Broadcom Fires Back at Nvidia with Blazing-Fast Tomahawk Ultra AI Chip
Built on a 5nm process by TSMC, the chip is already shipping, well-positioned to rival Nvidia’s NVLink Switch.

Broadcom has unveiled its latest networking processor, the Tomahawk Ultra, aiming to redefine AI infrastructure by enabling ultra‑fast connectivity between hundreds of GPUs inside data centres.
Built on a 5nm process by TSMC, the chip is already shipping, well-positioned to rival Nvidia’s NVLink Switch in the fierce AI hardware competition.
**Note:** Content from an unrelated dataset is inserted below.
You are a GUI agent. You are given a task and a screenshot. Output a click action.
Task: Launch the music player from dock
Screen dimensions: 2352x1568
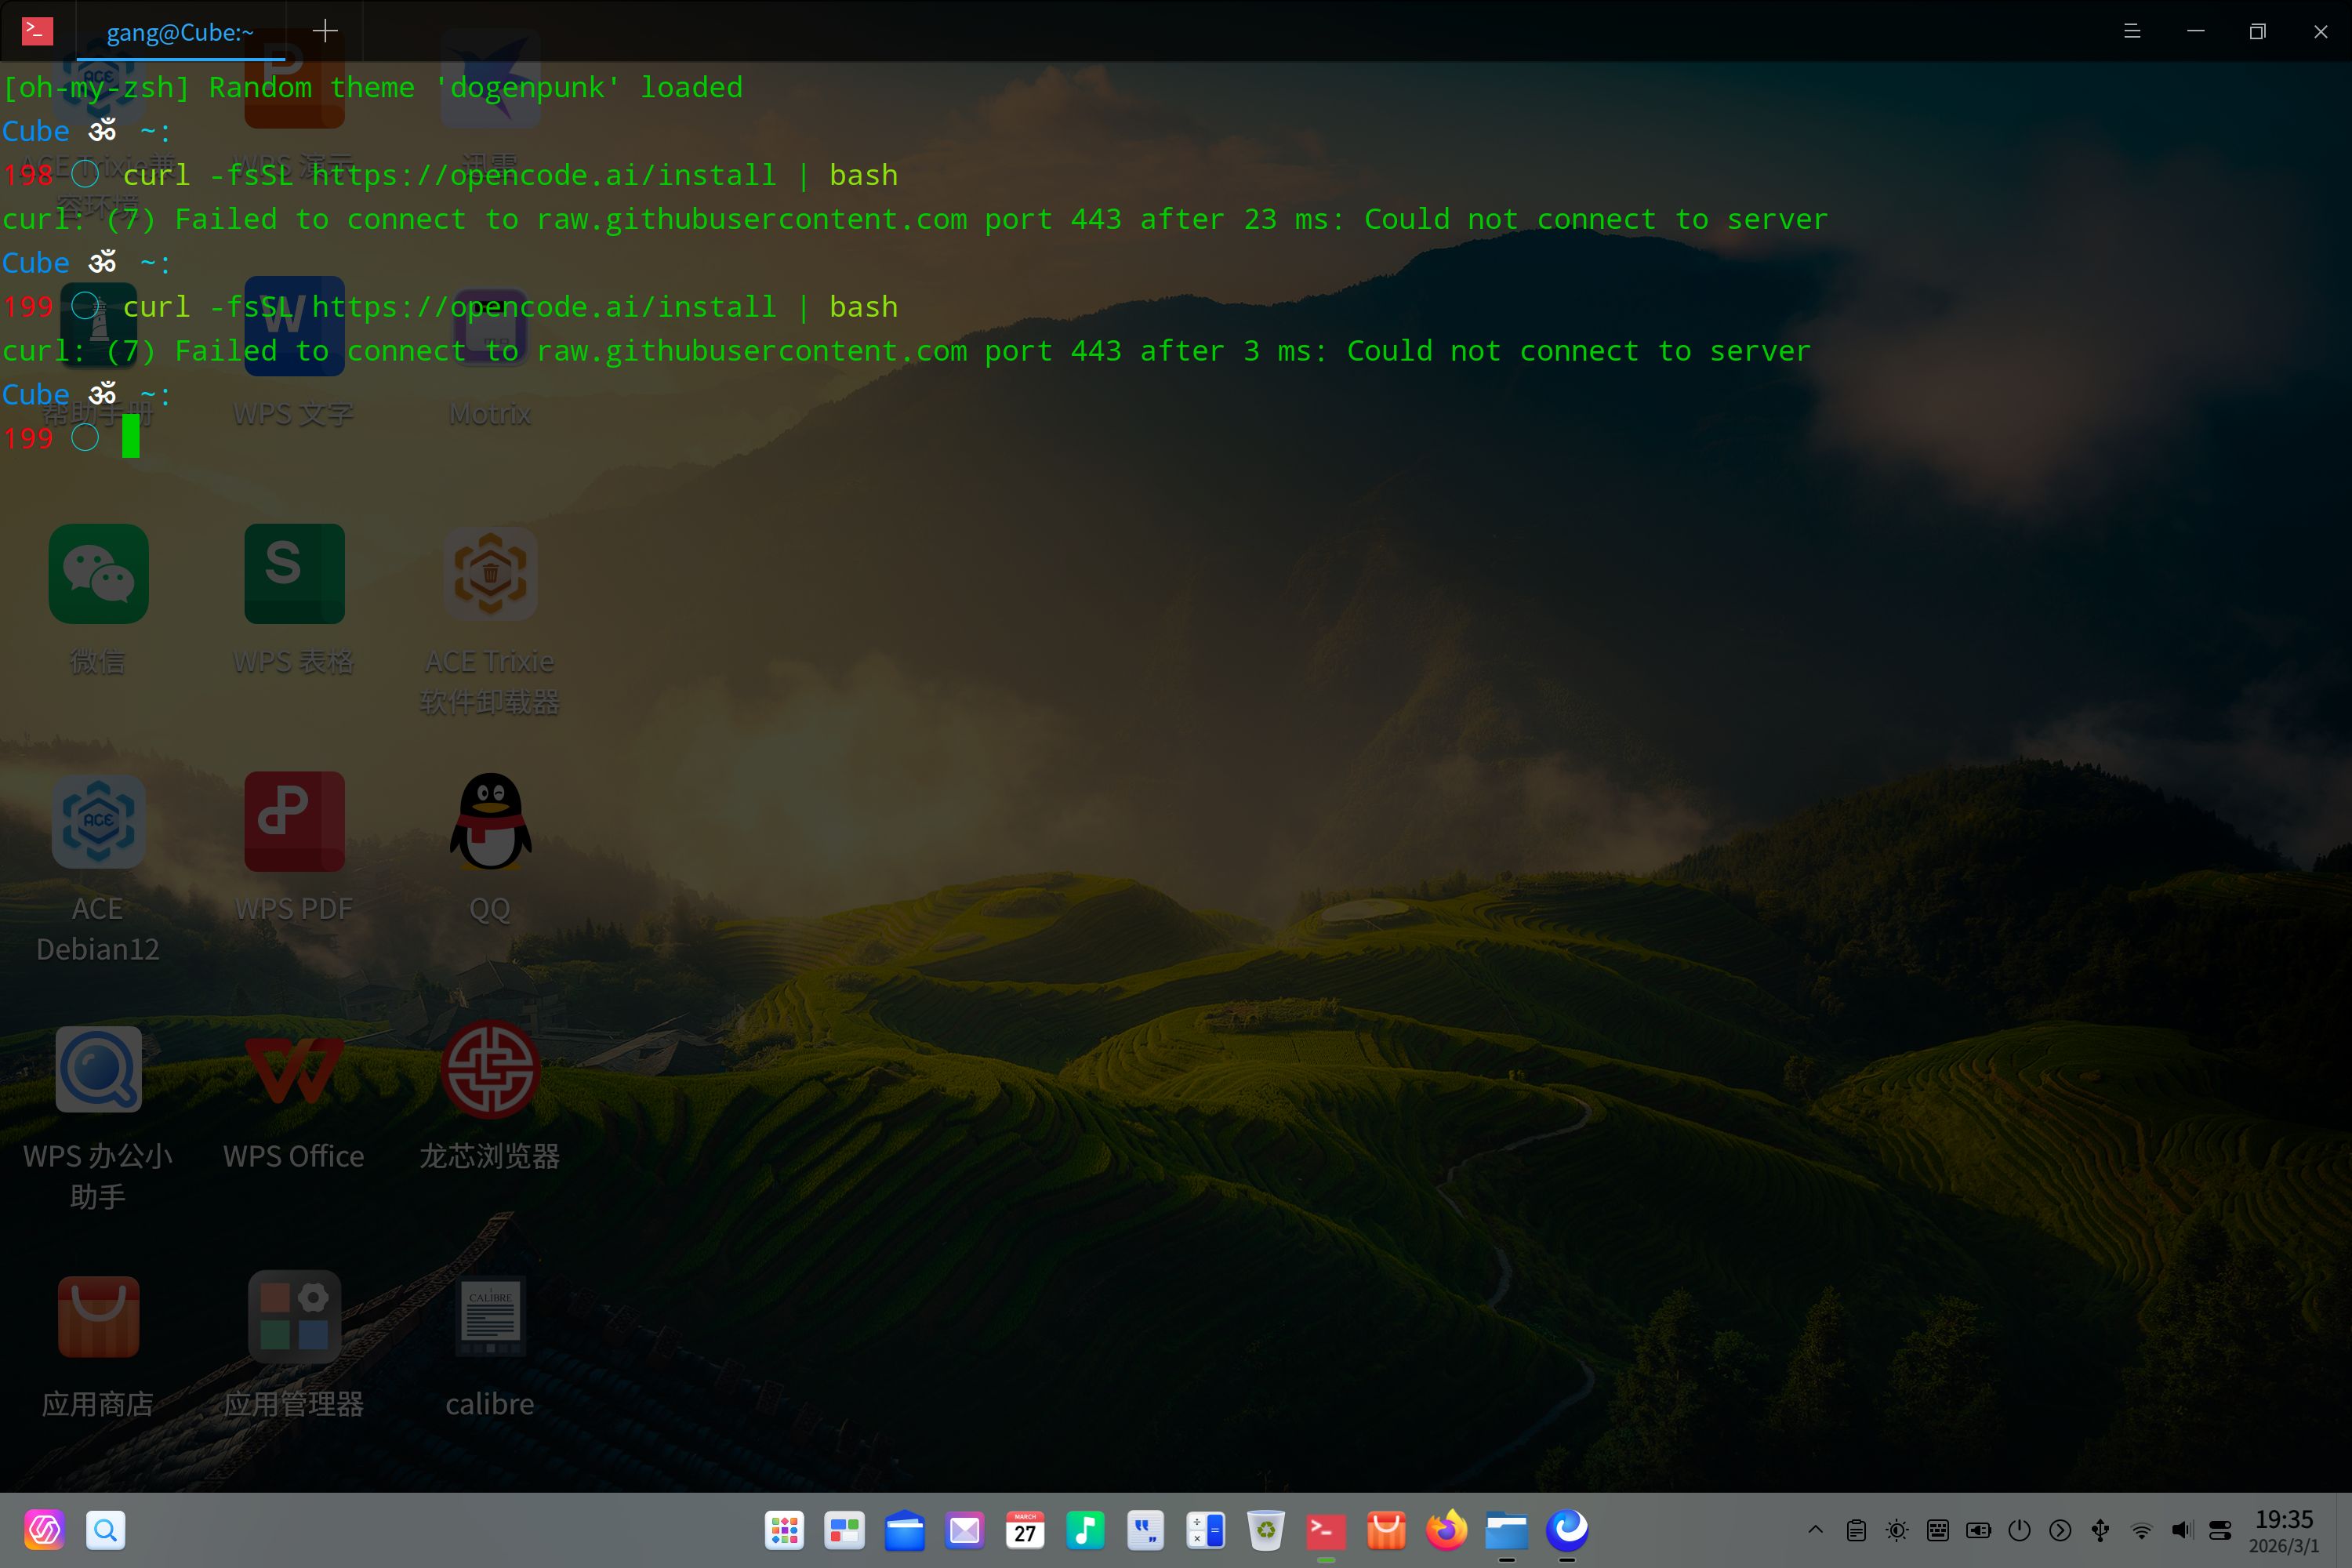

Tomahawk Ultra switch redefines Ethernet for AI and HPC with 250ns ultra-low latency, 51.2 Tbps throughput, and 77B packets/sec capacity. It features optimised Ethernet headers, cutting overhead to 10 bytes, and ensures lossless data transfer with Link Layer Retry and Credit-Based Flow Control for peak reliability and performance.
“Tomahawk Ultra is a testament to innovation, involving a multi-year effort by hundreds of engineers who reimagined every aspect of the Ethernet switch. This highlights Broadcom’s commitment to invest in advancing Ethernet for high-performance networking and AI scale-up,” Ram Velaga, senior vice president and general manager of Broadcom’s Core Switching Group, said.
Designed originally for high-performance computing, the platform has been adapted to serve generative AI workloads, where efficient “scale-up” computing—connecting GPUs in close proximity—is critical.
"Tomahawk Ultra is 100% pin-compatible with Tomahawk 5, ensuring a very fast time-to-market. It is shipping now for deployment in rack-scale AI training clusters and supercomputing environments," the company said in a press release.